In 1787 John Adams (1735-1826), later to become the second president of the United States, published a key treatise in American history, Defense of Constitutions of Government of the United States of America, in which he defended a notion of “federal democracy” that would ultimately resemble the American model of democratic government that persists to this day.

675px-Adams

Statute of John Adams in Bilbao, next to the Provincial Government of Bizkaia building. photo by Javi Guerra Hernando, via Wikimedia Commons

Adams used historical and contemporary examples of other democratic systems of government to sustain his argument, among which he most favored what he termed “democratic republics,” citing the cases of certain Swiss cantons, San Marino, and Bizkaia. Indeed, he had visited Bizkaia as part of a tour of Europe in 1779. In his own words (vol. 1, letter IV):

In a research like this, after those people in Europe who have had the skill, courage, and fortune, to preserve a voice in the government, Biscay, in Spain, ought by no means to be omitted. While their neighbours have long since resigned all their pretensions into the hands of kings and priests, this extraordinary people have preserved their ancient language, genius, laws, government, and manners, without innovation, longer than any other nation of Europe . . .
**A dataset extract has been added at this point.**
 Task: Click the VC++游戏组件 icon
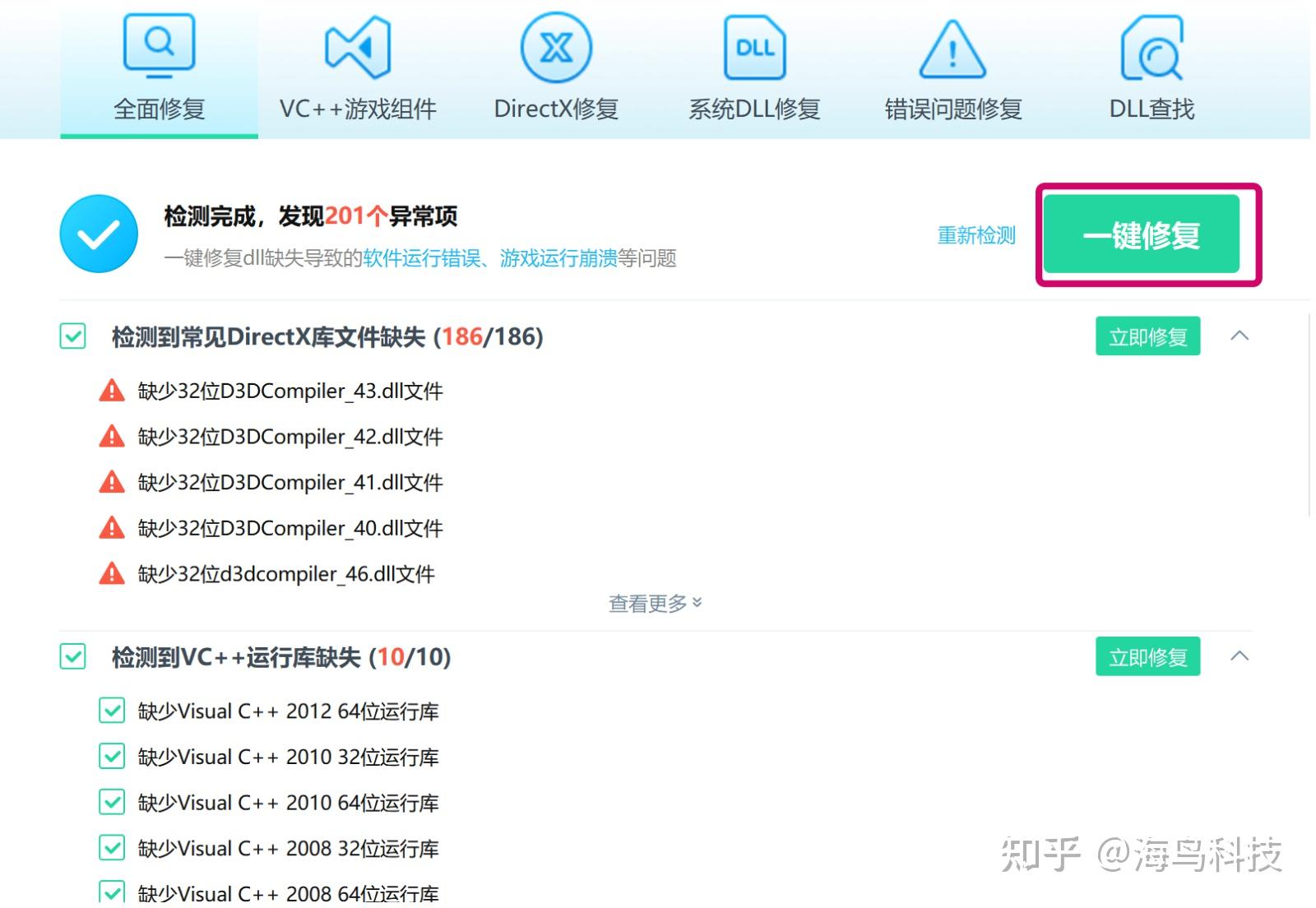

Their solicitude for defence has surrounded with walls all the towns in the district. They are one-and-twenty in number; the principal of which are, Orduna, Laredo, Portugalete, Durango, Bilbao, and St. Andero. Biscay is divided into nine merindades, a sort of juridiction like a bailiwick, besides the four cities on the coast. The capital is Bilbao. — The whole is a collection of very high and very steep mountains, rugged and rocky to such a degree, that a company of men posted on one of them might defend itself as long as it could subsist, by rolling rocks on their enemy. This natural formation of the country, which has rendered the march of armies impracticable, and the daring spirit of the inhabitants, have preserved their liberty.

Active, vigilant, generous, brave, hardy, inclined to war and navigation, they have enjoyed, for two thousand years, the reputation of the best soldiers and sailors in Spain, and even of the best courtiers, many of them having, by their wit and manners, raised themselves into offices of consequence under the court of Madrid. Their valuable qualities have recommended them to the esteem of the kings of Spain, who have hitherto left them in possession of those great immunities of which they are so jealous. In 1632, indeed, the court laid a duty upon salt: the inhabitants of Bilbao rose, and massacred all the officers appointed to collect it, and all the officers of the grand admiral. Three thousand troops were sent to punish them for rebellion: these they fought, and totally defeated, driving most of them into the sea, which discouraged the court from pursuing their plan of taxation; and since that time the king has had no officer of any kind in the lordship, except his corregidor.

Many writers ascribe their flourishing commerce to their situation; but, as this is no better than that of Ferrol or Corunna, that advantage is more probably due to their liberty. In riding through this little territory, you would fancy yourself in Connecticut; instead of miserable huts, built of mud, and covered with straw, you see the country full of large and commodious houses and barns of the farmer; the lands well cultivated; and a wealthy, happy yeomanry. The roads, so dangerous and impassable in most other parts of Spain, are here very good, having been made at a vast expence of labour.

Although the government is called a democracy, we cannot here find all authority collected into one center; there are, on the contrary, as many distinct governments as there are cities and merindades. The general government has two orders at least; the lord or governor, and the biennial parliament. Each of the thirteen subordinate divisions has its organized government, with its chief magistrate at the head of it. We may judge of the form of all of them by that of the metropolis, which calls itself, in all its laws, the noble and illustrious republic of Bilbao. This city has its alcalde, who is both governor and chief justice, its twelve regidores or counsellors, attorney-general, &c. and by all these, assembled in the consistorial palace under the titles of consejo, justicia, y regimiento, the laws are made in the name of the lord of Biscay, and confirmed by him.

The influence of the system of government in Bizkaia on Adams is discussed in The Old Law of Bizkaia (1452), by Gregorio Monreal Zia. This book also includes a detailed account of this system and a critical reflection on its implications. In short, it charts, explains, and discusses one particular genealogical strand of the current American governmental system.

See, also, Relational Democracy by Pedro Ibarra Güell, which critically examines the notion that democracy is defined merely by open, free, and popular elections. Instead, Ibarra argues for a new set of day-to-day relations between citizens and leaders that focus more closely on implementing popular demands at the government level, and applies his arguments to the Basque case.